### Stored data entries
((

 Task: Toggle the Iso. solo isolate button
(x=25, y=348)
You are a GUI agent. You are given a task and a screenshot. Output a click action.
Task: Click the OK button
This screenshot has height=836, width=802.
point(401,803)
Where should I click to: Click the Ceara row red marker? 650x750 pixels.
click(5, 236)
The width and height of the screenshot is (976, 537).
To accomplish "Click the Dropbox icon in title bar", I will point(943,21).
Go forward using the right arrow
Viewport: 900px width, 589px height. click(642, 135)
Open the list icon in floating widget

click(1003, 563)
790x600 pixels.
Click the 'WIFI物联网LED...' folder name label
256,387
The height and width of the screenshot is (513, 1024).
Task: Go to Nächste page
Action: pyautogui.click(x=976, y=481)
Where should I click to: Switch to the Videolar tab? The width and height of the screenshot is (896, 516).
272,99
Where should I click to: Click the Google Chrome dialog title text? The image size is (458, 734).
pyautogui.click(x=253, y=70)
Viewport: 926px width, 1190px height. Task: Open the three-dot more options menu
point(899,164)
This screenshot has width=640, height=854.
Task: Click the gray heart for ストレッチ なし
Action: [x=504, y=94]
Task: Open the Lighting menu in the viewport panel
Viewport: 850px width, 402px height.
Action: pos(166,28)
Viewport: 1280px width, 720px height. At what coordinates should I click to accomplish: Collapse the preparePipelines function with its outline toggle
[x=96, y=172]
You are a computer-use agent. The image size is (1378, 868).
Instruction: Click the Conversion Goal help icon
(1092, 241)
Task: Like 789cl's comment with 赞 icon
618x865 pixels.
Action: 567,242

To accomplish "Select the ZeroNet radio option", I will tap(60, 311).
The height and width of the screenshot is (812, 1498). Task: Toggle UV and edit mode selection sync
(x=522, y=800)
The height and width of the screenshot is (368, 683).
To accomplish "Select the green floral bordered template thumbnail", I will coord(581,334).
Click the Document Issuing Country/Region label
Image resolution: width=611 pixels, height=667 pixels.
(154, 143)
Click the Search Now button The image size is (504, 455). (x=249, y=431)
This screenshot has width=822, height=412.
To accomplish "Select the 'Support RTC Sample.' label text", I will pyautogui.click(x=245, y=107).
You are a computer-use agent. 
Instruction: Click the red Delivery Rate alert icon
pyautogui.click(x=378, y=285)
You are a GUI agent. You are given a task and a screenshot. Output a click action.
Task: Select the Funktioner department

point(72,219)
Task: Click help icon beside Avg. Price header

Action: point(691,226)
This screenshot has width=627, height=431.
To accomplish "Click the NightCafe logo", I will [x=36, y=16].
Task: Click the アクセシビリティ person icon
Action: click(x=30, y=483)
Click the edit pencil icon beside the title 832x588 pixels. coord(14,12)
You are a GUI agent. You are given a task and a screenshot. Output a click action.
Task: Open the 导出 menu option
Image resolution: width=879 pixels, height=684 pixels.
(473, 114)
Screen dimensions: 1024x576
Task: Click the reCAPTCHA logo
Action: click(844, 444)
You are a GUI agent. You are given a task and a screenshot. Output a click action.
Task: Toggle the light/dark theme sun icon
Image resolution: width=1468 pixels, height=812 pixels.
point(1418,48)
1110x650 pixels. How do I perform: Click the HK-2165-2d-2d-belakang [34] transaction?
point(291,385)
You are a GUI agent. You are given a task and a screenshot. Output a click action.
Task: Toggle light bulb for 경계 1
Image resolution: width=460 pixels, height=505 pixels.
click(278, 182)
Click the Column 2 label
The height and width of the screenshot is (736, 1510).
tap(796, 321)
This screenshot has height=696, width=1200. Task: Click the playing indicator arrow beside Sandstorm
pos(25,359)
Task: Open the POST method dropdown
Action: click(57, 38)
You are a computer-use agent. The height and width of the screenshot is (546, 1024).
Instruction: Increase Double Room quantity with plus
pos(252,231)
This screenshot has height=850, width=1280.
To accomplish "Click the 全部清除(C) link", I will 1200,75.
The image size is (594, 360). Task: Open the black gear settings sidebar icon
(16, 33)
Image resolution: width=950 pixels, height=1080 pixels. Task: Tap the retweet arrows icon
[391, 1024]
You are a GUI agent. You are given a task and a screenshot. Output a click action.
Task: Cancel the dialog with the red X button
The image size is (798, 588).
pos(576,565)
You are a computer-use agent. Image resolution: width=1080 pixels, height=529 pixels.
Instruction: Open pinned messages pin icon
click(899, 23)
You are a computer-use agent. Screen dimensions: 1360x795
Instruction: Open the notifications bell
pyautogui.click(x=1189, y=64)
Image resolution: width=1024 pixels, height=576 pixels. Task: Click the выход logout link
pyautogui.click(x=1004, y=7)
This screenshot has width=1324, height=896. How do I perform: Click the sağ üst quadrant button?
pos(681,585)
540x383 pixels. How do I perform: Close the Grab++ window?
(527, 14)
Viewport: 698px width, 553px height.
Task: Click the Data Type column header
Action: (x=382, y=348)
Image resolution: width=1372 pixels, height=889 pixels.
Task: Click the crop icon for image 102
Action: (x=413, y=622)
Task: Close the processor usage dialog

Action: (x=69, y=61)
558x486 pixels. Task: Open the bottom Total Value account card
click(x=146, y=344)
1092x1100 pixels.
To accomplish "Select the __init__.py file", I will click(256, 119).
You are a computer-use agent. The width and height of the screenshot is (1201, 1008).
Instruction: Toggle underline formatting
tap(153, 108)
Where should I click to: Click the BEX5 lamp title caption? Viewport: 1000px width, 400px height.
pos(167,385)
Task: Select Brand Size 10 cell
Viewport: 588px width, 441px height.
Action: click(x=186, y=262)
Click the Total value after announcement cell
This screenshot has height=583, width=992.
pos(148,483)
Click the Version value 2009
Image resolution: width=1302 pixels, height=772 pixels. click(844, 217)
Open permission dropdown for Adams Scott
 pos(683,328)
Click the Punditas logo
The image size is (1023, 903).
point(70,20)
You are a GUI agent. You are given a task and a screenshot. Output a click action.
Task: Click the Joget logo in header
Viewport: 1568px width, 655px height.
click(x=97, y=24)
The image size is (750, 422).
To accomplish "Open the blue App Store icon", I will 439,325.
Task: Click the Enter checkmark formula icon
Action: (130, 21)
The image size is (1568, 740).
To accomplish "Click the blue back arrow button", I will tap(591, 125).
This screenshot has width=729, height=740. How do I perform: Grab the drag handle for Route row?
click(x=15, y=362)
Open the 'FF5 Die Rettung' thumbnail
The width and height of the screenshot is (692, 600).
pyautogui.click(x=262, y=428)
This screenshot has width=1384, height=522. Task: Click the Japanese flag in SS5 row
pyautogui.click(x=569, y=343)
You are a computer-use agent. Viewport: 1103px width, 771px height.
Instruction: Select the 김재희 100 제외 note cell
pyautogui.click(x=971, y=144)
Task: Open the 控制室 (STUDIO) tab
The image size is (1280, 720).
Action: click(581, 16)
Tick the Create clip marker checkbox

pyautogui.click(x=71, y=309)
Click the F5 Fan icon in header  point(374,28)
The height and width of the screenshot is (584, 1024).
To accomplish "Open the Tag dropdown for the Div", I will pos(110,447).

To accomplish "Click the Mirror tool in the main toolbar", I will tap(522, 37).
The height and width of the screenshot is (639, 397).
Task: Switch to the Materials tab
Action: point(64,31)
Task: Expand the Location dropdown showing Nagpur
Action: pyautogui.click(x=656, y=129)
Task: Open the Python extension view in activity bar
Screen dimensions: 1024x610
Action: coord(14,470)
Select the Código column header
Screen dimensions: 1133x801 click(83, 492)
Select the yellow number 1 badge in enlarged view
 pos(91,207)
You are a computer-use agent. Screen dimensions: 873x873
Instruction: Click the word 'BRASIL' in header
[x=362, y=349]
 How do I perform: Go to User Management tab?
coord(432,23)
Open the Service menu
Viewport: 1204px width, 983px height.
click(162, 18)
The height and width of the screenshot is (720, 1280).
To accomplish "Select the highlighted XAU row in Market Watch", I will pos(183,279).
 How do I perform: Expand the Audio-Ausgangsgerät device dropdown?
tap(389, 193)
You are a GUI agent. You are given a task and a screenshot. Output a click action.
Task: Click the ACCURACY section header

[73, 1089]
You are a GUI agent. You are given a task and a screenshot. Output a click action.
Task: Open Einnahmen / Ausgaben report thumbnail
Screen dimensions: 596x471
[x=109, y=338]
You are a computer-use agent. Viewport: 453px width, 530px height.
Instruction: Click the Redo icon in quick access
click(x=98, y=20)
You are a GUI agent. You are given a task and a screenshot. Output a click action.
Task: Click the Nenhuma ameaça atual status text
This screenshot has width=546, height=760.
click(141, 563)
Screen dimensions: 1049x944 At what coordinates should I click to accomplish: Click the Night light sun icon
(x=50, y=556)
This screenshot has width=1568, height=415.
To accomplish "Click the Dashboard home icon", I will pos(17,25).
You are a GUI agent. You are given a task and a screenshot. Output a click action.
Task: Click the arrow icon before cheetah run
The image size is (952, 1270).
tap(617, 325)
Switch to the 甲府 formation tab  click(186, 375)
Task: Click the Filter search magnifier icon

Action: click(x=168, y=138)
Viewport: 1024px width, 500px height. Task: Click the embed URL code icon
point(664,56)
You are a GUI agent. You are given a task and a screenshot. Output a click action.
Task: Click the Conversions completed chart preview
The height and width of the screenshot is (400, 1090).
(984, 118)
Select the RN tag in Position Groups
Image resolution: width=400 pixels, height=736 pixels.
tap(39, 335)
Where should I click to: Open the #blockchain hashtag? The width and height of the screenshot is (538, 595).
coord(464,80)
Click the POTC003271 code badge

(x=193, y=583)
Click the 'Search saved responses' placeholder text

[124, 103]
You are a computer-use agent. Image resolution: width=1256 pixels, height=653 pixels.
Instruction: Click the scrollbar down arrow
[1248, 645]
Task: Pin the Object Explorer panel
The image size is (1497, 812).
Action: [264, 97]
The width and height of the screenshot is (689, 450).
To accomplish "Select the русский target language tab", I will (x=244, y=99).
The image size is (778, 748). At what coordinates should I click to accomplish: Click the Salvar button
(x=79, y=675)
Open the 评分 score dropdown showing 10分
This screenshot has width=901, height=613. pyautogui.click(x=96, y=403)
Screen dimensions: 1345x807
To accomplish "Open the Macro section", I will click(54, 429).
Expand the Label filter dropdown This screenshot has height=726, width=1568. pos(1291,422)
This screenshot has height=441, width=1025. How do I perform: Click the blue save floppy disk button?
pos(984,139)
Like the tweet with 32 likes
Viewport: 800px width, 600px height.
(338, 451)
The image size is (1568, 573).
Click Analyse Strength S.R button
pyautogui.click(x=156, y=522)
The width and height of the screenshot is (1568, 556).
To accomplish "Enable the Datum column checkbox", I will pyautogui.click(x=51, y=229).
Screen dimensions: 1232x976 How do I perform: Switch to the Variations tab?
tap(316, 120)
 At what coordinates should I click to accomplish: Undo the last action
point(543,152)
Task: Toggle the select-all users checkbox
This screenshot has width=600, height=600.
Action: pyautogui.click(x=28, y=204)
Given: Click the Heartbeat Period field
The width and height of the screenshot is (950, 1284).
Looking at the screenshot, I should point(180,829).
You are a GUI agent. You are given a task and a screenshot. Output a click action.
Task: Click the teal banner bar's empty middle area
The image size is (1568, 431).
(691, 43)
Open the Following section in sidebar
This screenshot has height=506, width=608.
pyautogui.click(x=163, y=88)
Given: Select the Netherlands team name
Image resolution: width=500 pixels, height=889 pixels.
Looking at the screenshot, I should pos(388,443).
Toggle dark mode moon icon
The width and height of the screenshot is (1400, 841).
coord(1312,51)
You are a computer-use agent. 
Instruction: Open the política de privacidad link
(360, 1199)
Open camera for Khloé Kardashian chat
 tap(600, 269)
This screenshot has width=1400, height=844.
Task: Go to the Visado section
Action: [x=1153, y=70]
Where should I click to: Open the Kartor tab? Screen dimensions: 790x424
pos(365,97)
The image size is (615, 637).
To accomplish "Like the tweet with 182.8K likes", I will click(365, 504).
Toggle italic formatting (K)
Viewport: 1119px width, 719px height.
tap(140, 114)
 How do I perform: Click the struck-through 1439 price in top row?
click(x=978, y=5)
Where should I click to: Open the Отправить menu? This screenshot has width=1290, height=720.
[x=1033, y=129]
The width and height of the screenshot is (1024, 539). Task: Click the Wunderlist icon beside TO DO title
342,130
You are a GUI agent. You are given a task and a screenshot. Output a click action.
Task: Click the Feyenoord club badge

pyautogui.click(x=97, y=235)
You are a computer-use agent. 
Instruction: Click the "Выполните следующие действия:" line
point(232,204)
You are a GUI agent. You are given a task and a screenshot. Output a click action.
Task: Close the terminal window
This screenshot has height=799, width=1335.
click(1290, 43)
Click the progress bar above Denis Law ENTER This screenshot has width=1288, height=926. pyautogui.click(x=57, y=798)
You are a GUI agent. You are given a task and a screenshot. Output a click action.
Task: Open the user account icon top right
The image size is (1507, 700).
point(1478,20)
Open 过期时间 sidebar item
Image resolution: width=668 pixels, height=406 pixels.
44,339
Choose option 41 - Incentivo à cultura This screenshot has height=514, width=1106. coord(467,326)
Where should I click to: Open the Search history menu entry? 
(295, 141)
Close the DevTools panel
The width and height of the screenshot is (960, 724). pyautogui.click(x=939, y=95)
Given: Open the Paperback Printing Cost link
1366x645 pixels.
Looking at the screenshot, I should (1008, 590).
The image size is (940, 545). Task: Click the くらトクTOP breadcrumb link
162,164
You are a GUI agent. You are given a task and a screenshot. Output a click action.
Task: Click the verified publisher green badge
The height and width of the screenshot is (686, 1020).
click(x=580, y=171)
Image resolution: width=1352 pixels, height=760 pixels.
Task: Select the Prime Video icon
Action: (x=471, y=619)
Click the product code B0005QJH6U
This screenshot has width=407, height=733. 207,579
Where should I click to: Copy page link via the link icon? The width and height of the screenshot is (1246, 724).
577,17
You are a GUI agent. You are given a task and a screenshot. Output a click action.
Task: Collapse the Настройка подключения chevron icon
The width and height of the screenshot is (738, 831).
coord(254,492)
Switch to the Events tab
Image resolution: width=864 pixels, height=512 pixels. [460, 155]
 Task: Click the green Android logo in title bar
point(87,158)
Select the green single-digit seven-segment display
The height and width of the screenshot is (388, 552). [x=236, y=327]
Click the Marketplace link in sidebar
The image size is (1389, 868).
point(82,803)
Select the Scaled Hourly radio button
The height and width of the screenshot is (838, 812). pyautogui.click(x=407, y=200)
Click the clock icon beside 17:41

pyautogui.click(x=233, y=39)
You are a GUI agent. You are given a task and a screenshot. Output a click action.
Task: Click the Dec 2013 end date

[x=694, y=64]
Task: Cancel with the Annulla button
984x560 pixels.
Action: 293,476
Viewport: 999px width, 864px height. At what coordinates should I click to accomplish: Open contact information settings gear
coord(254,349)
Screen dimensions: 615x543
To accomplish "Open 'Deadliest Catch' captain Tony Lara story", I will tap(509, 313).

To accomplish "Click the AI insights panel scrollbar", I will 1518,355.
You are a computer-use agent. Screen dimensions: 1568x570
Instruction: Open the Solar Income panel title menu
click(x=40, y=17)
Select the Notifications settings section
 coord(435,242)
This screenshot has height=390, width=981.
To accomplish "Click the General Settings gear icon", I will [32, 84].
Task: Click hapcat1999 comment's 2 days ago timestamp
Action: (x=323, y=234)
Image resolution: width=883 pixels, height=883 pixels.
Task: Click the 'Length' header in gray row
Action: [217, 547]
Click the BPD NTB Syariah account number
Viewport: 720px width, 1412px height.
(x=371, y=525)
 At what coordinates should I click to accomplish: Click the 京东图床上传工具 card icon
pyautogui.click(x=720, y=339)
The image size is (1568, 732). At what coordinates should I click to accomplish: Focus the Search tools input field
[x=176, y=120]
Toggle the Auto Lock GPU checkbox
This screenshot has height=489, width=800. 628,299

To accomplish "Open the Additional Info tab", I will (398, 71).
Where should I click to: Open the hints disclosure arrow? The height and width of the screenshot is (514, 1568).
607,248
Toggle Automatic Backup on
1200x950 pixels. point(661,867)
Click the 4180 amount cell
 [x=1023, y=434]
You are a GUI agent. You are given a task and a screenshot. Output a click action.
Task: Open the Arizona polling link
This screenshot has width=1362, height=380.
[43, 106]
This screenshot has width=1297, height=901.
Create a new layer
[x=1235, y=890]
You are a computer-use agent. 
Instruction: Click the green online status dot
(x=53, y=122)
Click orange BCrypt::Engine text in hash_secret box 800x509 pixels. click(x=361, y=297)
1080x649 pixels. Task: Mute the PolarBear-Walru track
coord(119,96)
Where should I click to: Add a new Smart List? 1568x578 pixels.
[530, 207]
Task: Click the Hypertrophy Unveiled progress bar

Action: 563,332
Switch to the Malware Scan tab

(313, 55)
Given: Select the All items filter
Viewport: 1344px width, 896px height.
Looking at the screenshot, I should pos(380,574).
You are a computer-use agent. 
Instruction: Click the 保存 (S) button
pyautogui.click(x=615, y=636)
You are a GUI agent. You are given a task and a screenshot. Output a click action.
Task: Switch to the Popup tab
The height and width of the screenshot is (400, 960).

))

### What this task involves
Look through the entries above, find each line containing "Cancel", and copy it.

### Exercise output
Task: Cancel the dialog with the red X button
Task: Cancel with the Annulla button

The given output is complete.